- _Problem description_
Where a line has odd spacing or punctuation, keep it; transcribe all the entries exactly.
▶
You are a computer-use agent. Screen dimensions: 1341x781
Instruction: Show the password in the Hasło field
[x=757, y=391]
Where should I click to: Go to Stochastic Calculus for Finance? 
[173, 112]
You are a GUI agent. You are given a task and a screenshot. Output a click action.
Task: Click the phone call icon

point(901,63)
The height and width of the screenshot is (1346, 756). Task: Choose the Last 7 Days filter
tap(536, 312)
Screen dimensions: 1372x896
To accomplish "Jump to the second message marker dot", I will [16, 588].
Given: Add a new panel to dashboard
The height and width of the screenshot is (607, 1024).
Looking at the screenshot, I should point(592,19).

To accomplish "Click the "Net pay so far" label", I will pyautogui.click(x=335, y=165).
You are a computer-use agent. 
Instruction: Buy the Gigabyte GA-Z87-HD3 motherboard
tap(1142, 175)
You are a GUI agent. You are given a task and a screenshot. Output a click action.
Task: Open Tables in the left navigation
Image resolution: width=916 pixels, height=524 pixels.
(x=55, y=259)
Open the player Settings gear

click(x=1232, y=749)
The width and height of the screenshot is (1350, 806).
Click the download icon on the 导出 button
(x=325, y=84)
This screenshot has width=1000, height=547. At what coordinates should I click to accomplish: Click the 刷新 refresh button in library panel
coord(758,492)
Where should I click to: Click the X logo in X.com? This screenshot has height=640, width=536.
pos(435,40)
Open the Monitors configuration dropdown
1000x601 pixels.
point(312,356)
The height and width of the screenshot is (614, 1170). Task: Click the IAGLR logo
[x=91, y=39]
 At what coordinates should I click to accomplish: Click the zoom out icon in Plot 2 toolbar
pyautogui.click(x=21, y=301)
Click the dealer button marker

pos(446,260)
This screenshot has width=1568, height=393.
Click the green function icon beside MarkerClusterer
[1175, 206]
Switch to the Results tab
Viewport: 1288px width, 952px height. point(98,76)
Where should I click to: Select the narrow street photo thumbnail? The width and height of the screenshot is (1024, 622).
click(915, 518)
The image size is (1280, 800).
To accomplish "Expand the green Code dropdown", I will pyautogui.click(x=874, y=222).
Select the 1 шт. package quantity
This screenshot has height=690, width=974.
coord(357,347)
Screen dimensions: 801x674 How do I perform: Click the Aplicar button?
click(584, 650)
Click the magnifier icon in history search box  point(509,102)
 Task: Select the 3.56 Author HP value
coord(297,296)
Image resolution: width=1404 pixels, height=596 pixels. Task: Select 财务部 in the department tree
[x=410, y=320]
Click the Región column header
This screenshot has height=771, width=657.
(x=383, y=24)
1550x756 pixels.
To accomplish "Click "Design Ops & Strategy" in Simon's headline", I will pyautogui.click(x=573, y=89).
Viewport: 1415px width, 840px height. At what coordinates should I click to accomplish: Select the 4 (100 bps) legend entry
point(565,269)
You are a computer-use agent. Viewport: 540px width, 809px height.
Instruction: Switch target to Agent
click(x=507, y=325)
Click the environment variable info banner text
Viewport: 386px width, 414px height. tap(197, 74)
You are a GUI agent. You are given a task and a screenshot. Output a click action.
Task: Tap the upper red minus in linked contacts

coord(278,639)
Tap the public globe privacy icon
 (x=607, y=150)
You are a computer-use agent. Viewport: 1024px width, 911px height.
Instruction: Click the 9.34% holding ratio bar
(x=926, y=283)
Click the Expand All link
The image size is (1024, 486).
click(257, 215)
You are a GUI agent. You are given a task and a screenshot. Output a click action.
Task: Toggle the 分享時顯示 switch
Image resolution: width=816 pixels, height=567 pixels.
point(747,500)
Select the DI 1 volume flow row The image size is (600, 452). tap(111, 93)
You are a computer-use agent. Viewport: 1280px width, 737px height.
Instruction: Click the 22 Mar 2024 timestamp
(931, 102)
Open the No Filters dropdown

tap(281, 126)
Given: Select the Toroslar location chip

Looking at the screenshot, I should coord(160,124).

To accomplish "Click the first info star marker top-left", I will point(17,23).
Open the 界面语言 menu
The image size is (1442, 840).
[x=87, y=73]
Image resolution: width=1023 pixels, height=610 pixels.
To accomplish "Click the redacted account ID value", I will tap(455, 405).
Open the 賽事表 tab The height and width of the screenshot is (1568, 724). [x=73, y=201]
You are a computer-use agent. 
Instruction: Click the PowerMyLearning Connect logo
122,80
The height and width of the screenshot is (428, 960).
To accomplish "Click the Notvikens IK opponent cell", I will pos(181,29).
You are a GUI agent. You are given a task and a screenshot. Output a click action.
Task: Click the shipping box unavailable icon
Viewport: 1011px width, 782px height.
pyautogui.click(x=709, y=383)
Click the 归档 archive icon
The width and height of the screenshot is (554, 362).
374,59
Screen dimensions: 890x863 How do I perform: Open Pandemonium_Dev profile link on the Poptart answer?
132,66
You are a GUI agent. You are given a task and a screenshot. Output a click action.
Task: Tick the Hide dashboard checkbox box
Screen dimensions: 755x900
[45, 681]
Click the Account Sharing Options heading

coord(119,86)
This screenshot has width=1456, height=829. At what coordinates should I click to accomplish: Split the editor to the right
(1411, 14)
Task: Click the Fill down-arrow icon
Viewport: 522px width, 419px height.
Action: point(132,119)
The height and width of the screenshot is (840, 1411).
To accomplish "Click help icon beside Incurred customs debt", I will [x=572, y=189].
◀
- _Solution below_
You are a computer-use agent. Screen dimensions: 1341x781
Instruction: Show the password in the Hasło field
[x=757, y=391]
Where should I click to: Go to Stochastic Calculus for Finance? 
[173, 112]
You are a GUI agent. You are given a task and a screenshot. Output a click action.
Task: Click the phone call icon

point(901,63)
The height and width of the screenshot is (1346, 756). Task: Choose the Last 7 Days filter
tap(536, 312)
Screen dimensions: 1372x896
To accomplish "Jump to the second message marker dot", I will [16, 588].
Given: Add a new panel to dashboard
The height and width of the screenshot is (607, 1024).
Looking at the screenshot, I should point(592,19).

To accomplish "Click the "Net pay so far" label", I will pyautogui.click(x=335, y=165).
You are a computer-use agent. 
Instruction: Buy the Gigabyte GA-Z87-HD3 motherboard
tap(1142, 175)
You are a GUI agent. You are given a task and a screenshot. Output a click action.
Task: Open Tables in the left navigation
Image resolution: width=916 pixels, height=524 pixels.
(x=55, y=259)
Open the player Settings gear

click(x=1232, y=749)
The width and height of the screenshot is (1350, 806).
Click the download icon on the 导出 button
(x=325, y=84)
This screenshot has width=1000, height=547. At what coordinates should I click to accomplish: Click the 刷新 refresh button in library panel
coord(758,492)
Where should I click to: Click the X logo in X.com? This screenshot has height=640, width=536.
pos(435,40)
Open the Monitors configuration dropdown
1000x601 pixels.
point(312,356)
The height and width of the screenshot is (614, 1170). Task: Click the IAGLR logo
[x=91, y=39]
 At what coordinates should I click to accomplish: Click the zoom out icon in Plot 2 toolbar
pyautogui.click(x=21, y=301)
Click the dealer button marker

pos(446,260)
This screenshot has width=1568, height=393.
Click the green function icon beside MarkerClusterer
[1175, 206]
Switch to the Results tab
Viewport: 1288px width, 952px height. point(98,76)
Where should I click to: Select the narrow street photo thumbnail? The width and height of the screenshot is (1024, 622).
click(915, 518)
The image size is (1280, 800).
To accomplish "Expand the green Code dropdown", I will pyautogui.click(x=874, y=222).
Select the 1 шт. package quantity
This screenshot has height=690, width=974.
coord(357,347)
Screen dimensions: 801x674 How do I perform: Click the Aplicar button?
click(584, 650)
Click the magnifier icon in history search box  point(509,102)
 Task: Select the 3.56 Author HP value
coord(297,296)
Image resolution: width=1404 pixels, height=596 pixels. Task: Select 财务部 in the department tree
[x=410, y=320]
Click the Región column header
This screenshot has height=771, width=657.
(x=383, y=24)
1550x756 pixels.
To accomplish "Click "Design Ops & Strategy" in Simon's headline", I will pyautogui.click(x=573, y=89).
Viewport: 1415px width, 840px height. At what coordinates should I click to accomplish: Select the 4 (100 bps) legend entry
point(565,269)
You are a computer-use agent. Viewport: 540px width, 809px height.
Instruction: Switch target to Agent
click(x=507, y=325)
Click the environment variable info banner text
Viewport: 386px width, 414px height. tap(197, 74)
You are a GUI agent. You are given a task and a screenshot. Output a click action.
Task: Tap the upper red minus in linked contacts

coord(278,639)
Tap the public globe privacy icon
 (x=607, y=150)
You are a computer-use agent. Viewport: 1024px width, 911px height.
Instruction: Click the 9.34% holding ratio bar
(x=926, y=283)
Click the Expand All link
The image size is (1024, 486).
click(257, 215)
You are a GUI agent. You are given a task and a screenshot. Output a click action.
Task: Toggle the 分享時顯示 switch
Image resolution: width=816 pixels, height=567 pixels.
point(747,500)
Select the DI 1 volume flow row The image size is (600, 452). tap(111, 93)
You are a computer-use agent. Viewport: 1280px width, 737px height.
Instruction: Click the 22 Mar 2024 timestamp
(931, 102)
Open the No Filters dropdown

tap(281, 126)
Given: Select the Toroslar location chip

Looking at the screenshot, I should coord(160,124).

To accomplish "Click the first info star marker top-left", I will point(17,23).
Open the 界面语言 menu
The image size is (1442, 840).
[x=87, y=73]
Image resolution: width=1023 pixels, height=610 pixels.
To accomplish "Click the redacted account ID value", I will tap(455, 405).
Open the 賽事表 tab The height and width of the screenshot is (1568, 724). [x=73, y=201]
You are a computer-use agent. 
Instruction: Click the PowerMyLearning Connect logo
122,80
The height and width of the screenshot is (428, 960).
To accomplish "Click the Notvikens IK opponent cell", I will pos(181,29).
You are a GUI agent. You are given a task and a screenshot. Output a click action.
Task: Click the shipping box unavailable icon
Viewport: 1011px width, 782px height.
pyautogui.click(x=709, y=383)
Click the 归档 archive icon
The width and height of the screenshot is (554, 362).
374,59
Screen dimensions: 890x863 How do I perform: Open Pandemonium_Dev profile link on the Poptart answer?
132,66
You are a GUI agent. You are given a task and a screenshot. Output a click action.
Task: Tick the Hide dashboard checkbox box
Screen dimensions: 755x900
[45, 681]
Click the Account Sharing Options heading

coord(119,86)
This screenshot has width=1456, height=829. At what coordinates should I click to accomplish: Split the editor to the right
(1411, 14)
Task: Click the Fill down-arrow icon
Viewport: 522px width, 419px height.
Action: point(132,119)
The height and width of the screenshot is (840, 1411).
To accomplish "Click help icon beside Incurred customs debt", I will [x=572, y=189].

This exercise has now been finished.